问题
I have two vectors of length 16. The first one, r, for example is:
r = [1;3;5;7;1;3;6;7;9;11;13;16;9;11;13;16];
r contains a list of IDs. I want to collect the indices of the duplicate IDs in r so that each group is a list of indices for one ID. I would then use these indices to access a second vector a and find the maximum value incident on the indices for each group.
Therefore, I would like to produce an output vector using r and a such that:
max(a(1),a(5)), max(a(2),a(6)), a(3), a(7), max(a(4),a(8)), max(a(9),a(13)), max(a(10),a(14)), max(a(11),a(15)), max(a(12),a(16))
I also want to keep the indices of the maximum values. How can I efficiently implement this in MATLAB?
回答1:
You can use the third output of unique to assign each unique number in r a unique ID. You can then bin all of the numbers that share the same ID with an accumarray call where the key is the unique ID and the value is the actual value of a for the corresponding position of the key in this unique ID array. Once you collect all of these values, use accumarray so that you can use these values for each unique value in r to reference into a and select out the maximum element:
%// Define r and a
r = [1;3;5;7;1;3;6;7;9;11;13;16;9;11;13;16];
a = [...];
%// Relevant code
[~,~,id] = unique(r, 'stable');
out = accumarray(id(:), a(:), [], @max);
The 'stable' flag in unique is important because we want to assign unique IDs in order of occurrence. Not doing this will sort the values in r first before assigning IDs and that's not what we want.

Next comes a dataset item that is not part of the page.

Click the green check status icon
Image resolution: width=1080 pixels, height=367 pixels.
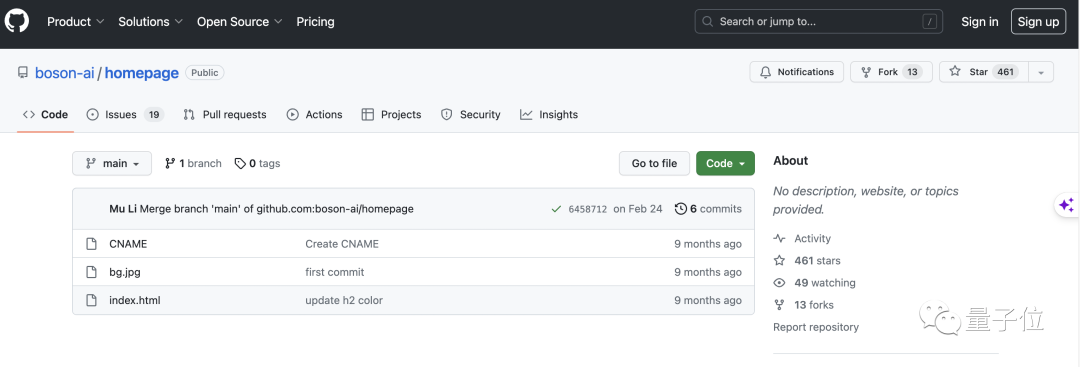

Here's a quick example. Let me set up your problem with generating a random 16 element array stored in a which you are trying to ultimately index. We'll also set up r:
rng(123);
a = rand(16,1);
r = [1;3;5;7;1;3;6;7;9;11;13;16;9;11;13;16];
This is what a looks like:
>> a
a =
0.6965
0.2861
0.2269
0.5513
0.7195
0.4231
0.9808
0.6848
0.4809
0.3921
0.3432
0.7290
0.4386
0.0597
0.3980
0.7380
After running through the code, we get this:
out =
0.7195
0.4231
0.2269
0.6848
0.9808
0.4809
0.3921
0.3980
0.7380
You can verify for yourself that this gives the right result. Specifically, the first element is the maximum of a(1) and a(5) which is 0.6965 and 0.7195 respectively, and the maximum is 0.7195. Similarly, the second element is the maximum a(2) and a(6), which is 0.2861 and 0.4231, and the maximum is 0.4231 and so on.
If it is your desire to also remember what the indices were used to select out the maximum element, this will be slightly more complicated. What you need to do is call accumarray once again, but the values won't be those of a but the actual index values instead. You'd use the second output of max to get the actual location of the value chosen. However, with the nature of max, we can't just grab the second element of max without explicitly calling the two-output version of max (I really wish there was another way around this... Python has a function in NumPy called numpy.argmax) and this can't be properly encapsulated in an anonymous function (i.e. @(x) ...), so you're going to need to create a custom function to do that.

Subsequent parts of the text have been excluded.